Michigan Education Association

 

Landmark study finds some highly-touted Michigan tax incentive programs ineffective

Anderson Economic Group research finds two of eight popular tax incentives create jobs and economic growth, while others have mixed or outright negative results

EAST LANSING, Mich., March 4, 2010 — An independent study of the effectiveness of Michigan’s key business tax incentives being released today provides, for the first time, an objective comparison of existing programs that taxpayers and policymakers can use to assess whether specific incentives are worth the tax dollars devoted to them.

“This is a landmark study that shows which tax incentive programs work, and which ones don’t," said Patrick L. Anderson, principal and CEO of the Anderson Economic Group, which conducted the study. "For the first time, we have an independent estimate of the jobs and tax revenue that are gained or lost as a result of these specific programs. 

“The results clearly indicate that eliminating ineffective tax incentives would result in more jobs for Michigan workers and more revenue available to state and local governments.  Moreover, tax incentives cannot be the cornerstone of our economic recovery plan,” he added.

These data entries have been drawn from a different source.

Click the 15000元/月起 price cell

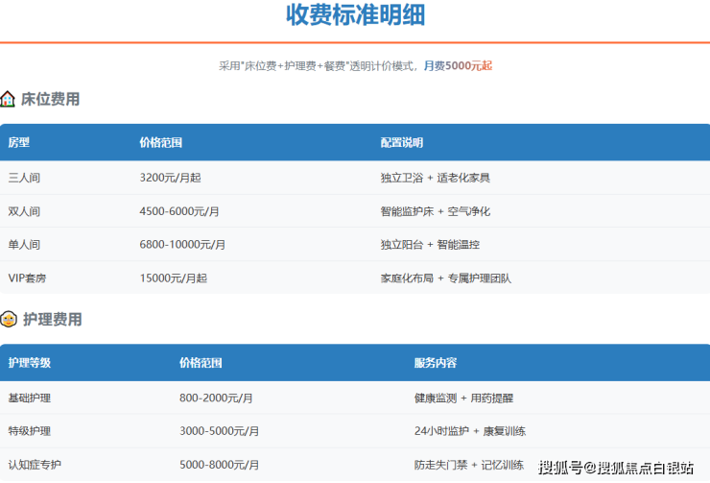173,278
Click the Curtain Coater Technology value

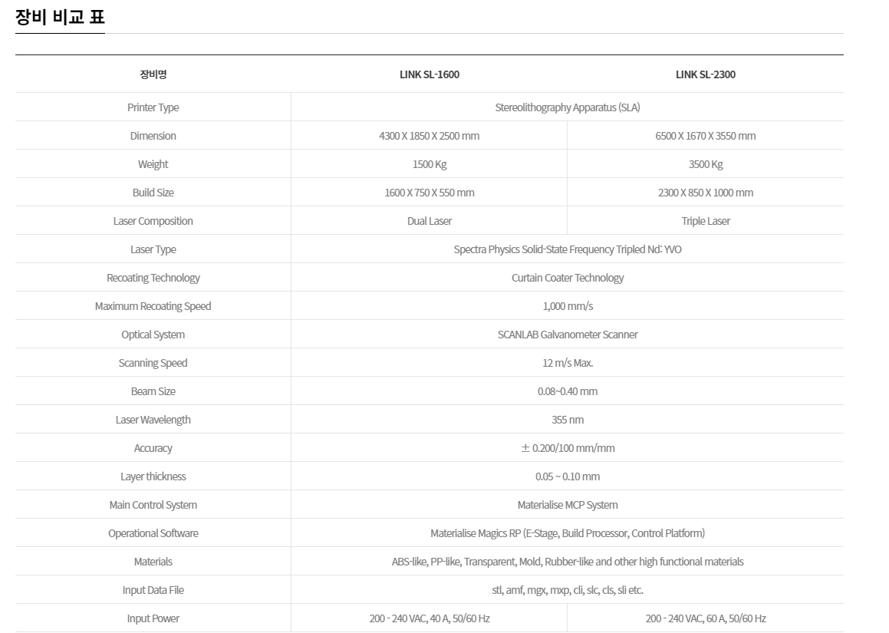click(x=568, y=278)
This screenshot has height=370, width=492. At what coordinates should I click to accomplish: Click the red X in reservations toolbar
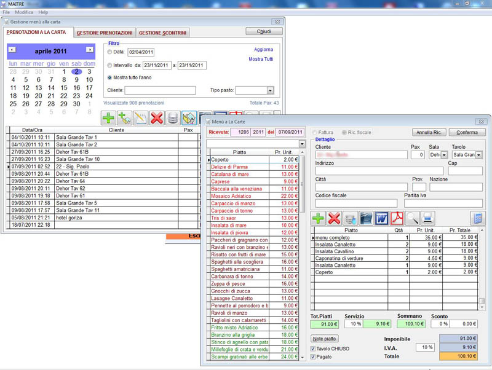157,117
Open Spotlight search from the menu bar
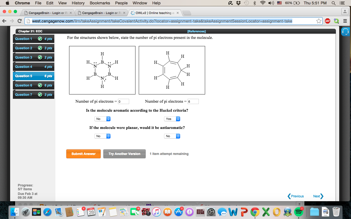 click(333, 3)
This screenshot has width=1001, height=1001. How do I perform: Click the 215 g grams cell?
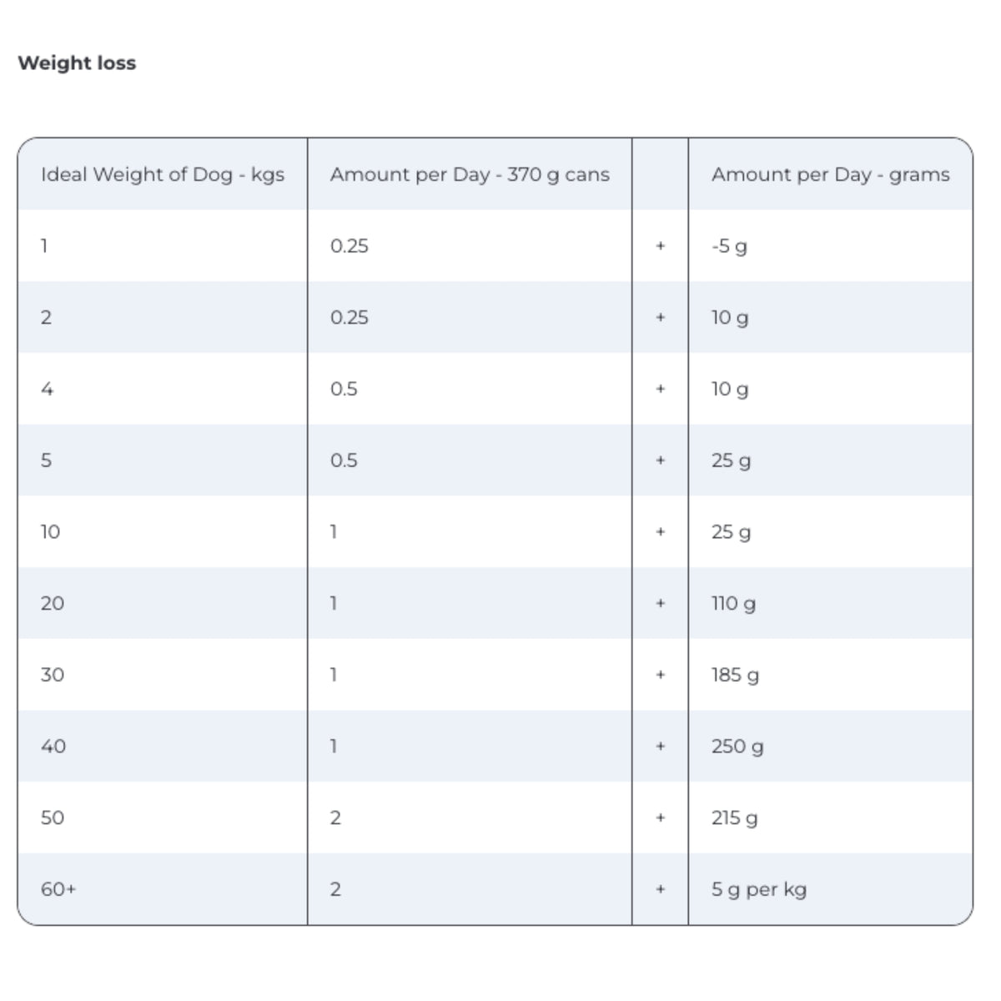tap(735, 817)
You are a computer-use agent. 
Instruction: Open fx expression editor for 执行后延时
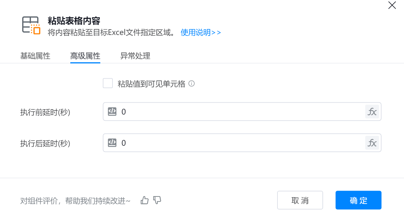(x=372, y=143)
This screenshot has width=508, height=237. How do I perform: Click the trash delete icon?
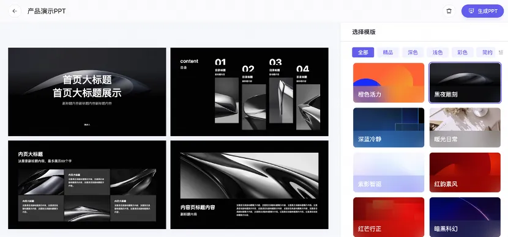click(x=449, y=11)

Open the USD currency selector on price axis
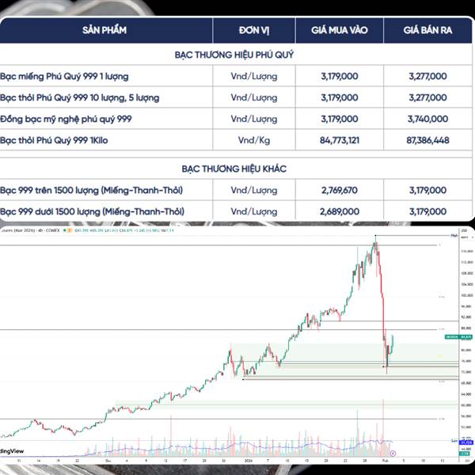tap(463, 230)
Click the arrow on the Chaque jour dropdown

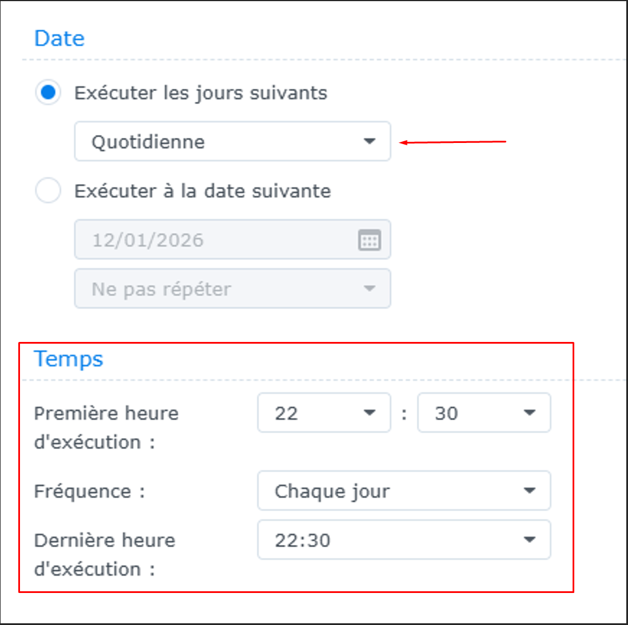530,491
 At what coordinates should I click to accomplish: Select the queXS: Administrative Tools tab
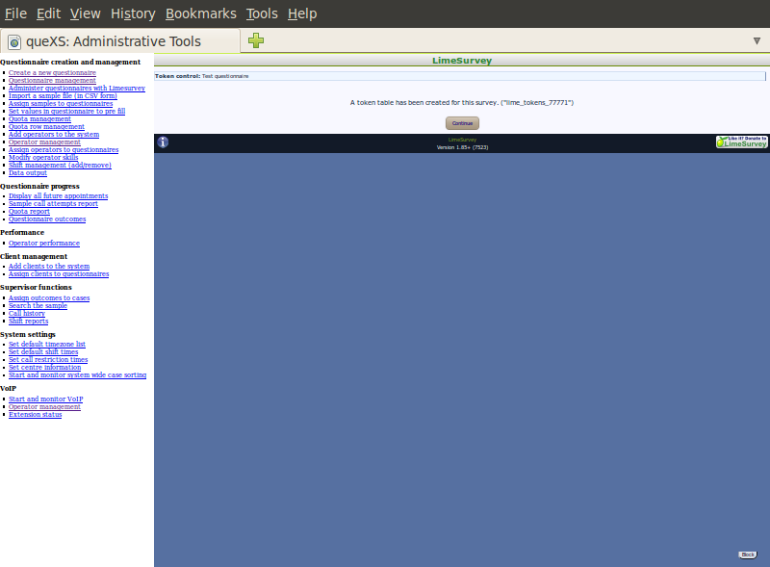[120, 41]
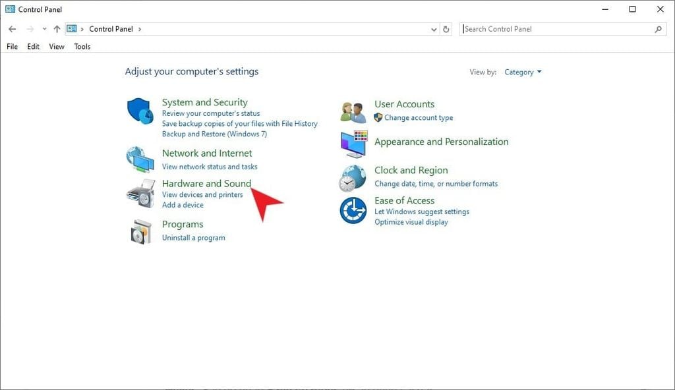The image size is (675, 390).
Task: Click the Network and Internet monitor icon
Action: click(139, 158)
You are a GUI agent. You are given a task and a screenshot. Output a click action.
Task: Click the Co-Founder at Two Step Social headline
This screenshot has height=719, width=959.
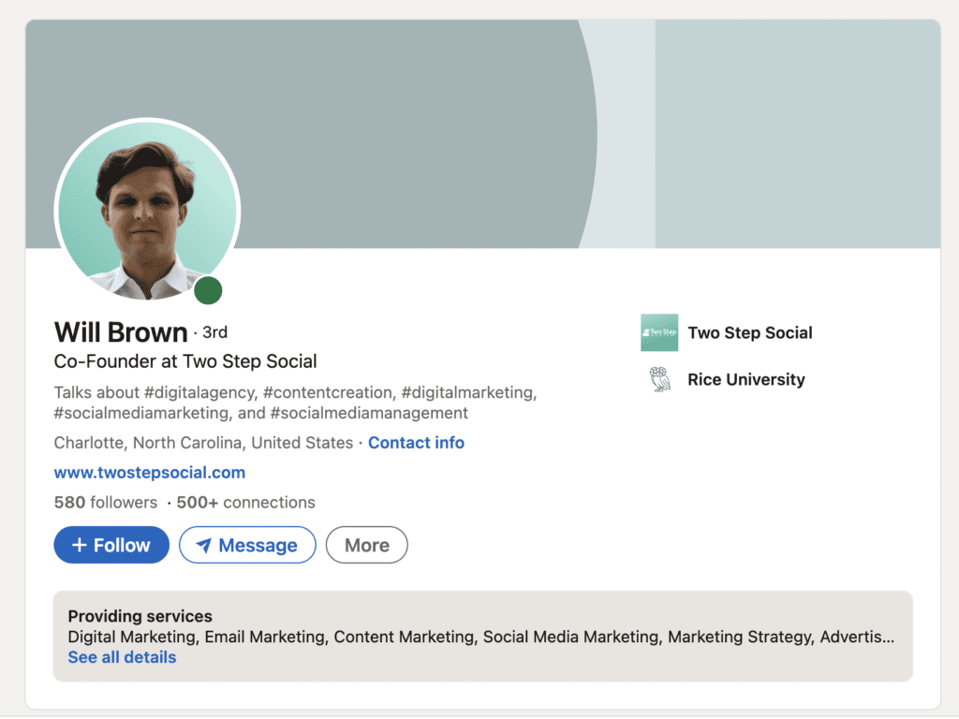pyautogui.click(x=185, y=361)
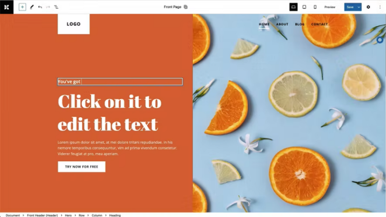Click the page icon next to Front Page

tap(186, 7)
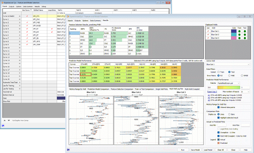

The study analyzes eight specific tax incentive programs – including the well-known MEGA credits, film credits, and PA 198 industrial property tax abatements – and provides quantitative estimates of the costs and benefits of the programs to the taxpayers.  It found that two of the programs had generally positive results, yielding more jobs and tax revenue for Michigan.  Three had mixed or small returns on the state’s investment.  However, three programs showed significant negative results.  The study's authors estimate that, after three years of operation, these three programs cost the state almost 25,000 jobs and $85 million in tax revenue per year when compared with an alternative policy of a small change in tax rates.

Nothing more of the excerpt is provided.